In early February, the Equal Employment Opportunity Commission filed a lawsuit against Heritage Home Group, LLC. According to the lawsuit, the North Carolina-based corporation terminated a worker after he informed the company that he needed additional disability leave. This could have repercussions for California employees who are disabled.
The worker was hired in October 2015. The man, who was diabetic, reportedly underwent an operation to amputate a toe after he developed an infection in March 2016. He was then subsequently diagnosed with peripheral neuropathy and needed additional time off to recover. He notified Heritage Home in early April 2016 that he anticipated that he would return to work at the end of the month. However, on the 29th of that month, Heritage Home notified the worker that his employment was terminated due to his need for additional recovery time.

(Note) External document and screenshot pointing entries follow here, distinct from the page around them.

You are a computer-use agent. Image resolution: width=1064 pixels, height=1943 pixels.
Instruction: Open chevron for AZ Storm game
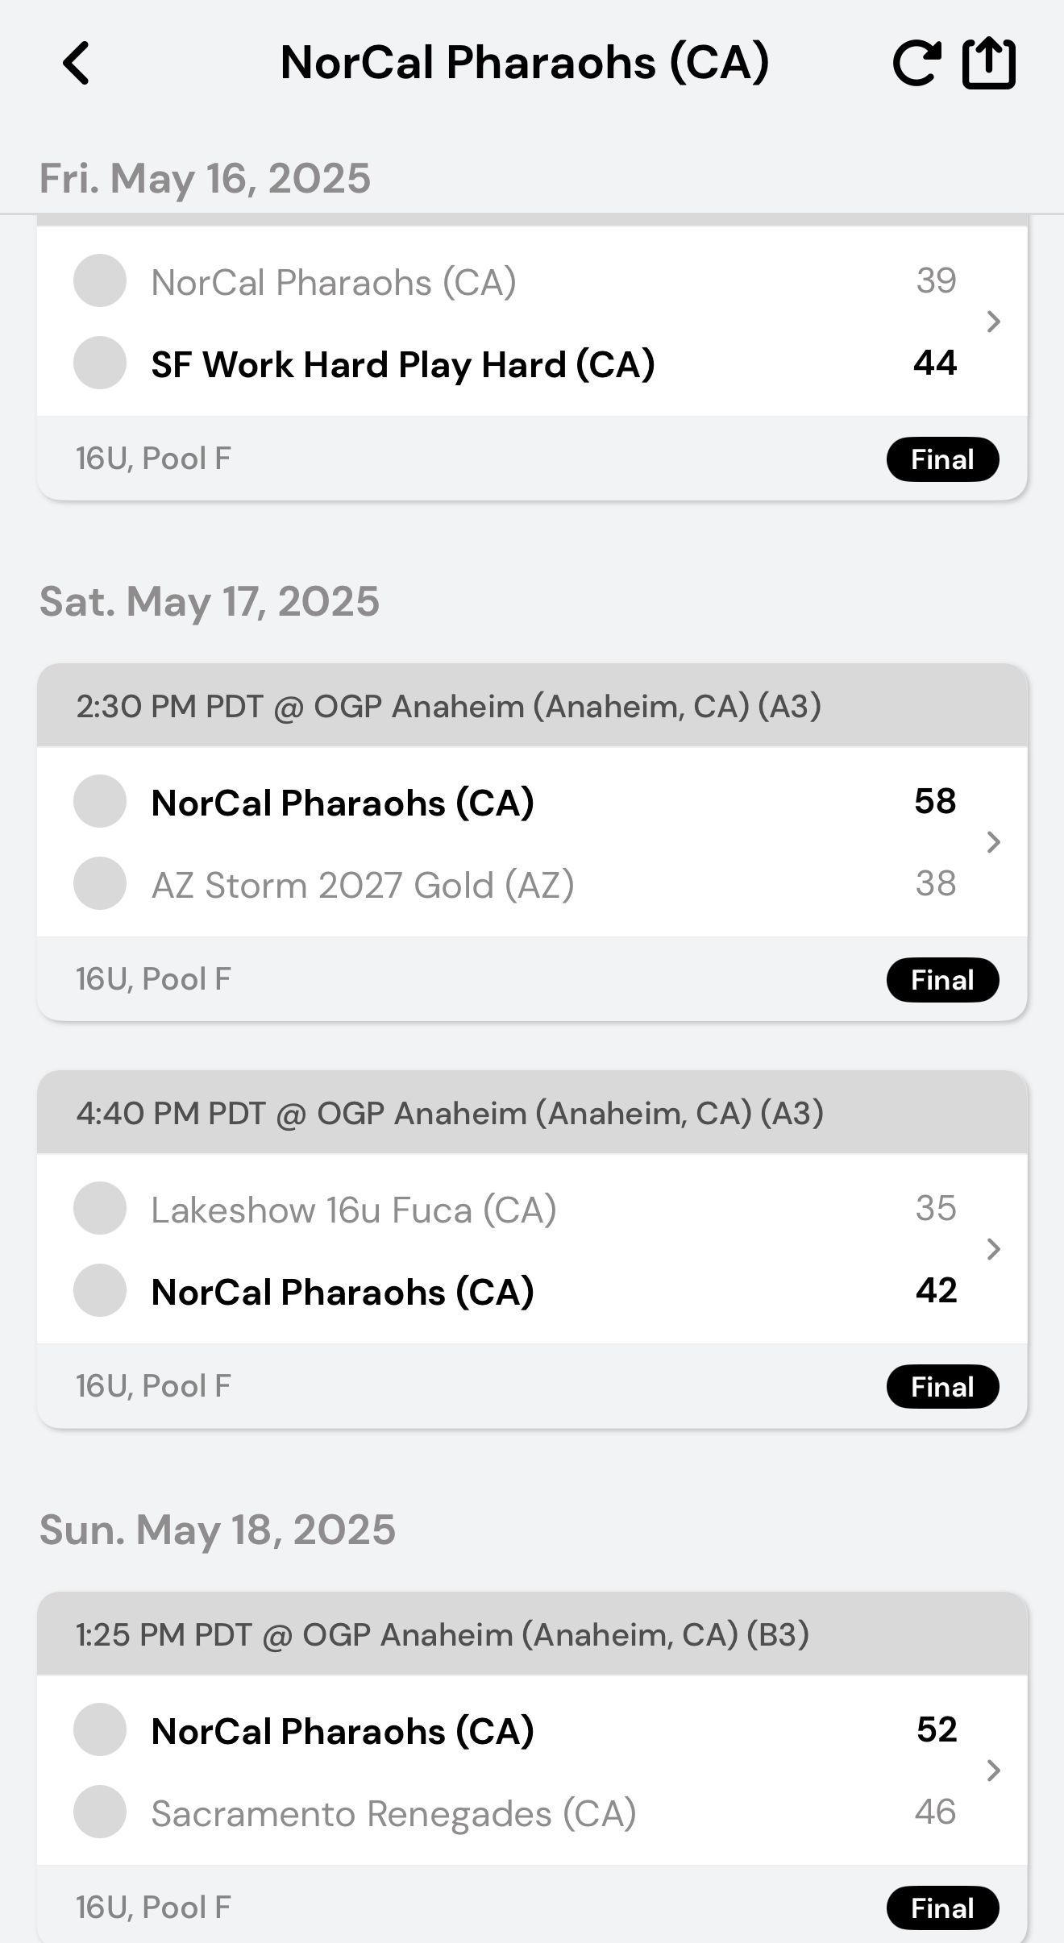click(x=994, y=843)
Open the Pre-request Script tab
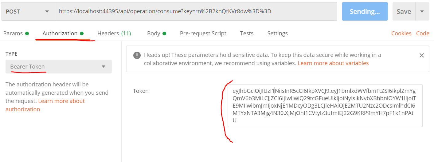 click(x=203, y=34)
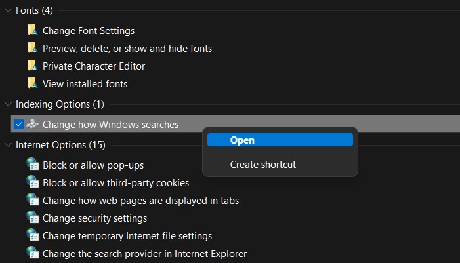Click the Change security settings icon
The width and height of the screenshot is (460, 263).
[33, 218]
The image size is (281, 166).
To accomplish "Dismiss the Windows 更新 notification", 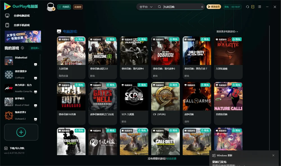I will coord(273,155).
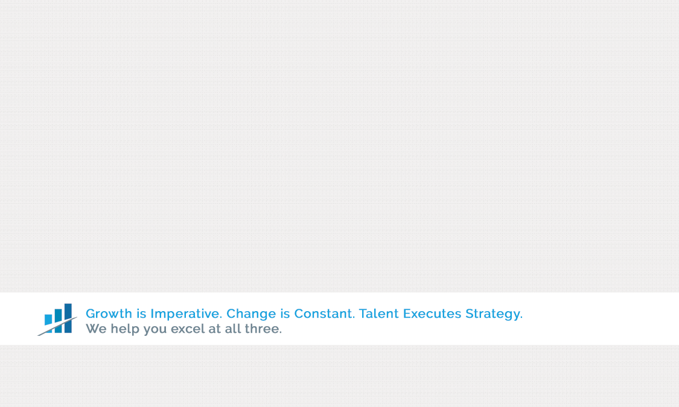Click the word "three." in gray subtitle
This screenshot has height=407, width=679.
click(263, 329)
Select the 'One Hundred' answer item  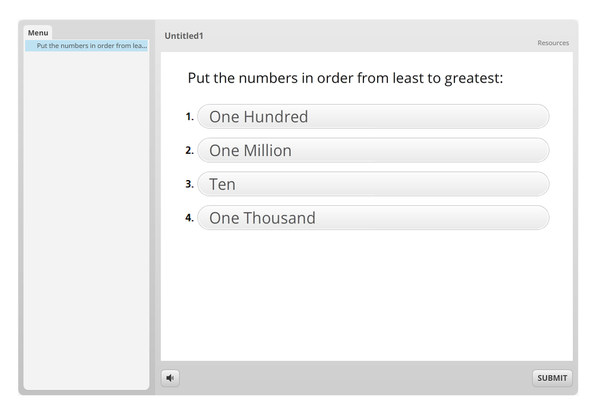[x=373, y=117]
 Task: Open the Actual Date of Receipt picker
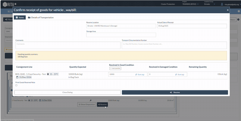pyautogui.click(x=192, y=26)
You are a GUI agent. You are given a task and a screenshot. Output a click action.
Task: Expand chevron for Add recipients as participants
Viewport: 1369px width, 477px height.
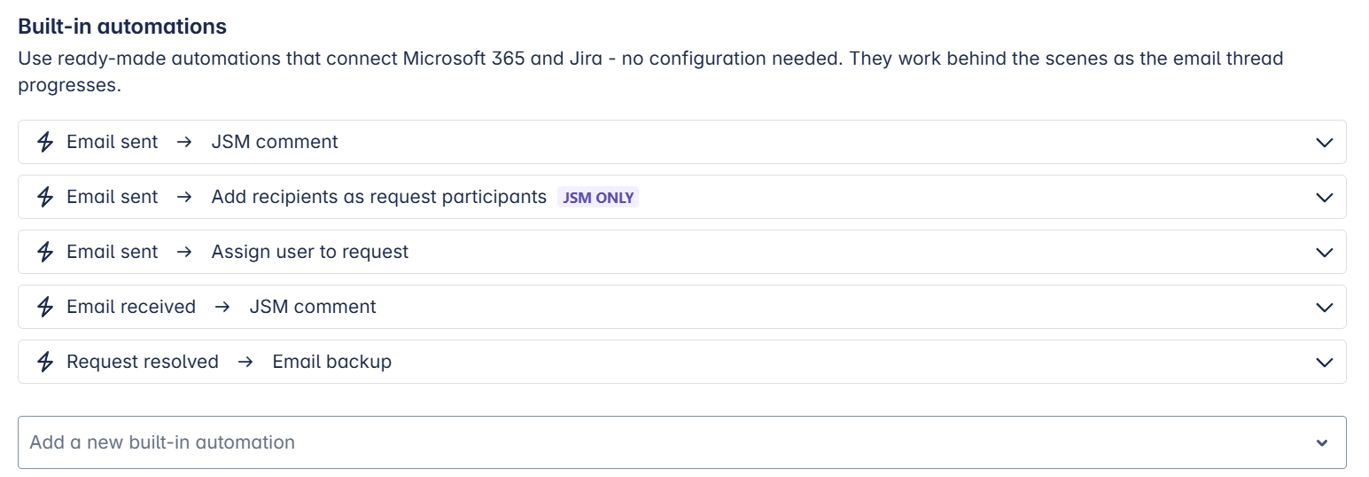(x=1324, y=197)
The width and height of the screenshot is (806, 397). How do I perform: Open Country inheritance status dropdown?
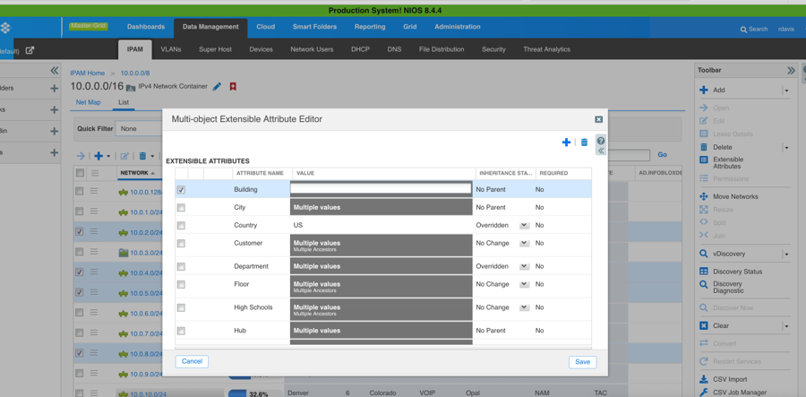click(524, 226)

According to the EEOC, the termination of the worker's employment violated the Americans with Disabilities Act. Under the ADA, employers are required to provide reasonable accommodations for disabled workers unless it would cause the company undue hardship. The EEOC filed the lawsuit after a pre-litigation settlement was not reached.
Although discrimination against disabled workers is illegal, there are employers who may attempt to deny them the accommodations they need. If an employee is fired after the employer refuses to accommodate the disability, the employee may have legal recourse for the workplace discrimination. An employment law attorney could review the case and determine whether it merited the filing of a claim with the EEOC.